C'est peut-être avec Francis Poulenc que notre poète connut la collaboration artistique la plus fructueuse. Le compositeur commença par illustrer l'esthétique du Coq et l'Arlequin en mettant en musique trois chansons populaires de Cocteau dans Cocardes, composé dans l'esprit du music-hall, du cirque et des fêtes foraines. Puis vinrent ces deux superbes monologues que nous vous présentons par ailleurs, La Voix humaine et la mélancolique Dame de Monte-Carlo. Cocteau avait signé la mise en scène, les décors et les costumes de la création de la Voix humaine et avait tenu à souligner la qualité du travail de Poulenc : "Ce qui est neuf dans la version opéra de La Voix humaine, c'est que la musique ne mange pas l'œuvre écrite mais la souligne, contrairement par exemple à Maeterlinck qui fut mangé par Debussy. Dans La Voix humaine, Poulenc m'a servi : phénomène unique". Enfin, Poulenc signa une musique de scène pour Renaud et Armide, une pièce créée durant l'Occupation à la Comédie Française et qui avait marqué la conversion de Cocteau au théâtre classique.

Arthur Honegger

Même si, comme nous l'avons souligné, les idées esthétiques d'Honegger différaient considérablement de celles de Cocteau, il subit comme ses camarades l'influence du poète. Son biographe André George l'a du reste souligné : "Honegger a tout de même subi la fascination qu'exerce l'étincellement de son regard et de son esprit. Quelle conversation ailée ! Gaminerie qui va souvent profond, bizarrerie parfois et simplicité sans pareille toujours". Honegger composa au début des années 20 sur six poèmes de Cocteau un ensemble assez étonnant où le jazz se mariait à l'influence de Fauré et la romance à la parodie, mais surtout s'inspira de l'adaptation de l'Antigone de Sophocle qu'avait réalisée Cocteau pour signer son seul véritable opéra et sans doute celle de ses oeuvres lyriques qu'il préférait.

Georges Auric

C'est probablement Cocteau qui éveilla chez Georges Auric, auquel il avait dédié Le Coq et l'Arlequin, le goût pour le cinéma à une époque où les compositeurs "sérieux" ne s'y intéressaient guère même si Saint-Saëns avait ouvert la voie dès 1908 en signant une partition originale pour L'Assassinat du duc de Guise.
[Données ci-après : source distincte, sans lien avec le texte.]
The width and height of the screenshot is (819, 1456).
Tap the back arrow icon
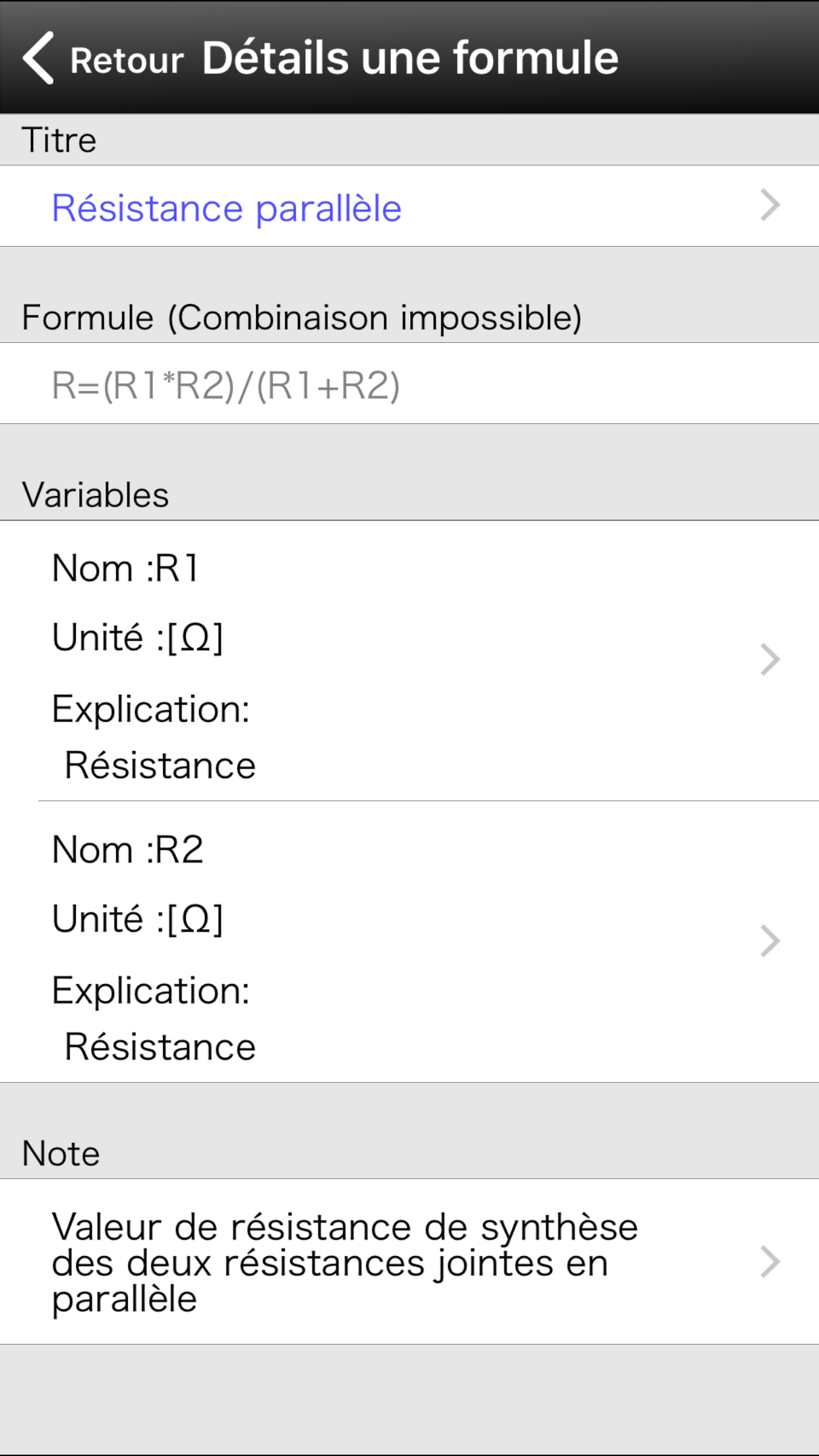(40, 58)
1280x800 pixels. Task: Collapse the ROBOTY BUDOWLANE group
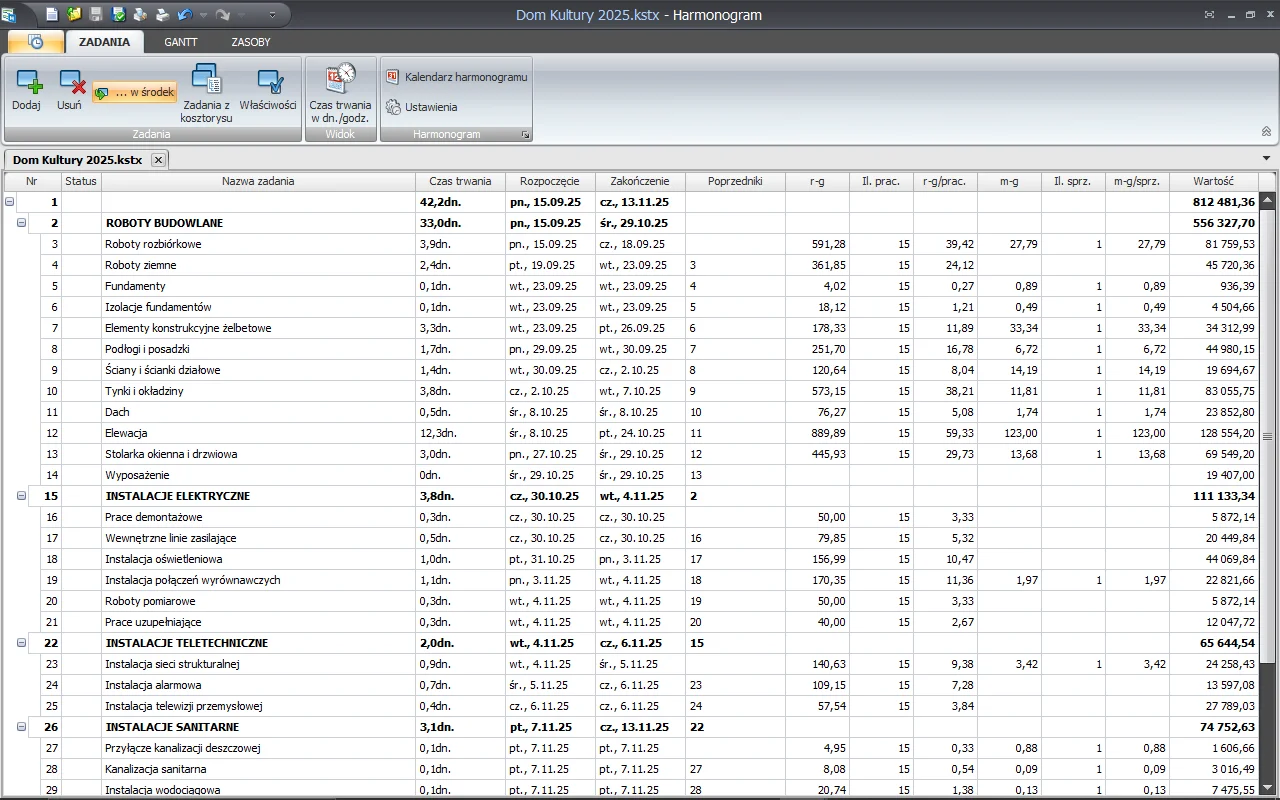pyautogui.click(x=22, y=223)
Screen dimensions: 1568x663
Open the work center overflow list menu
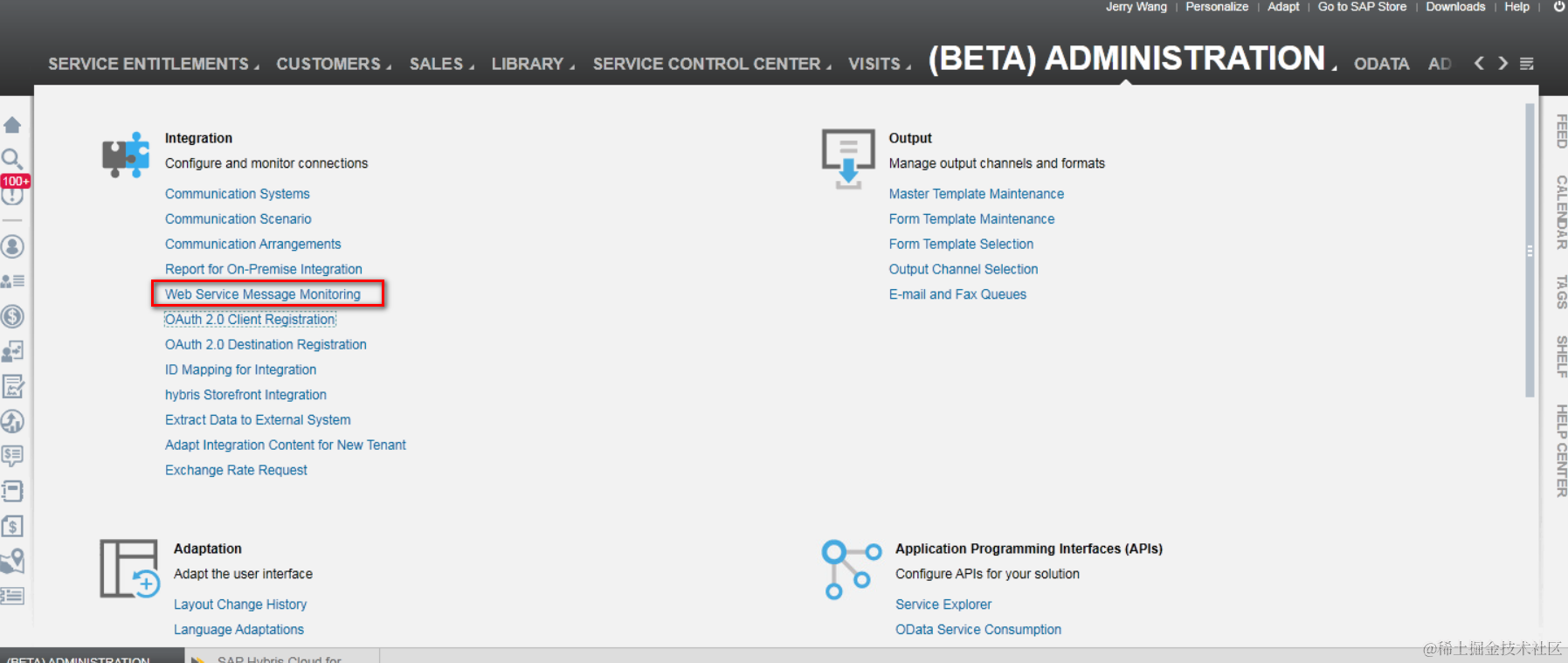(x=1527, y=64)
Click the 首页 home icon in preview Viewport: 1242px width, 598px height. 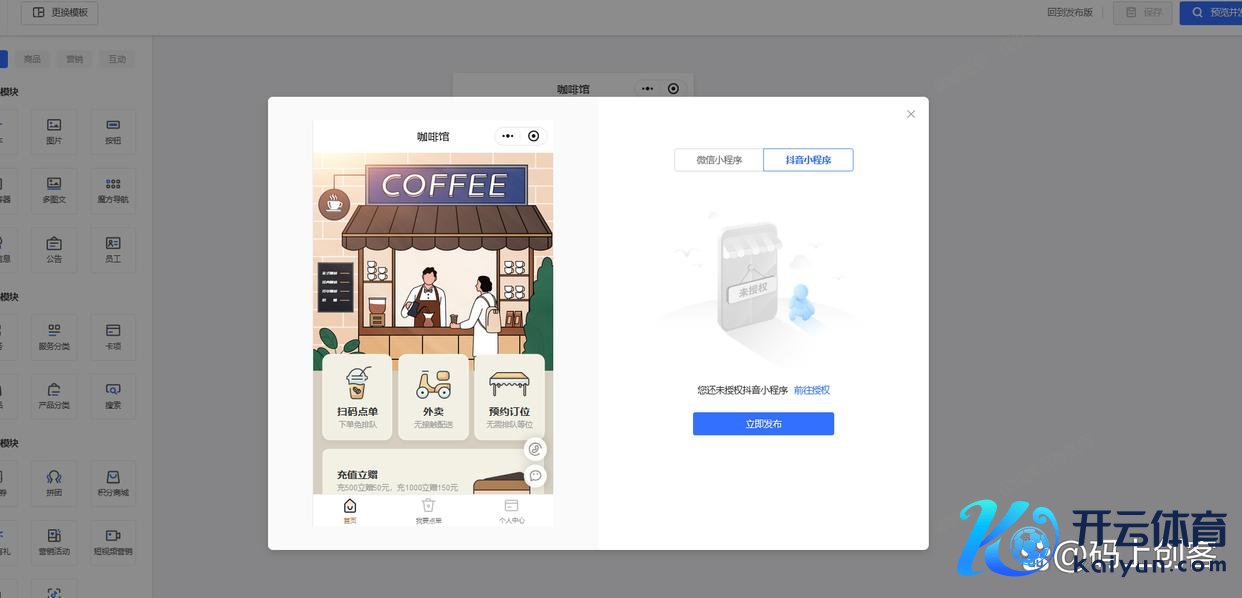pos(350,507)
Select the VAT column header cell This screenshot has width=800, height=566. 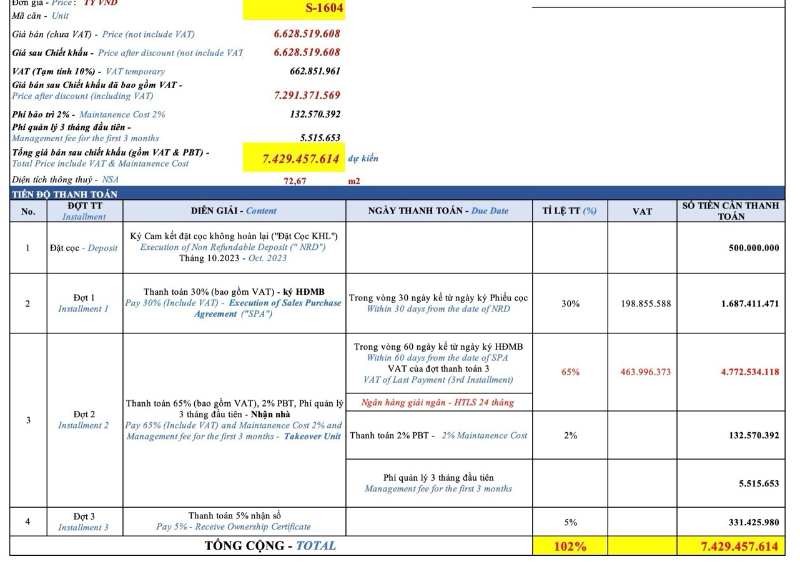pyautogui.click(x=642, y=211)
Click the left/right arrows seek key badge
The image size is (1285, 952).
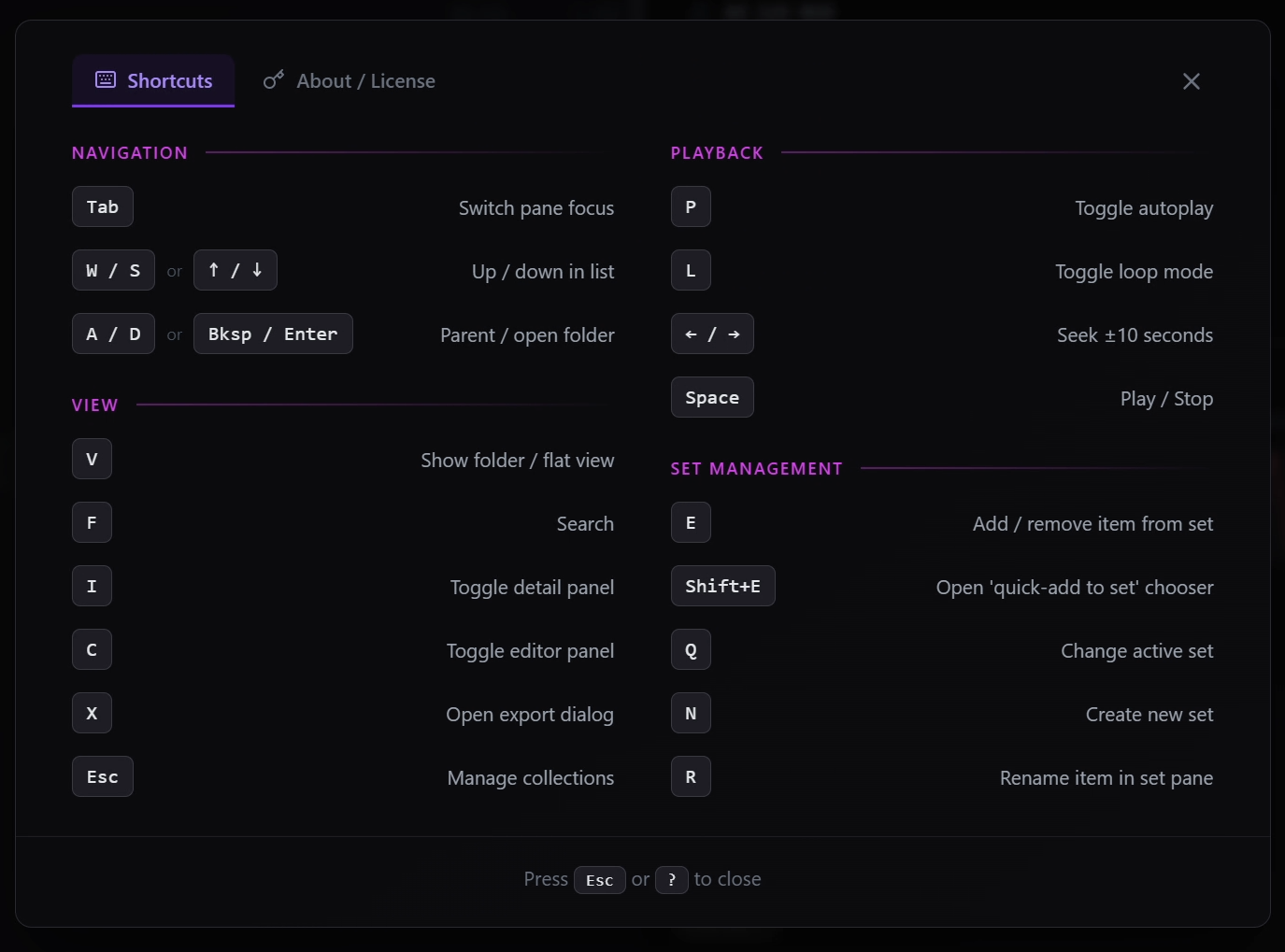(x=712, y=334)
Dès lors, Auric fut le compositeur attitré des musiques des films de Cocteau, et il faut reconnaître que ses thèmes conviennent parfaitement à l'univers du poète. Il nous suffira d'évoquer L'Eternel Retour, l'Aigle à deux têtes, Orphée ou La belle et la bête pour commencer à rêver.

Et encore...

En 1962, Cocteau signa les décors et les costumes d'un Pelléas donné à Metz avec Denise Duval. Il conçut à cette occasion un cadre étrange fait de tulle gris et de meubles imitant l'acier, loin des traditionnels décors en carton-pâte. Cette réalisation était tout à fait en accord avec cette déclaration, sur laquelle nous mettrons un point final à cet hommage : "Les chefs-d'œuvre ne vivent que pour les périodes qu'ils traversent et par la manière dont chaque époque les envisage".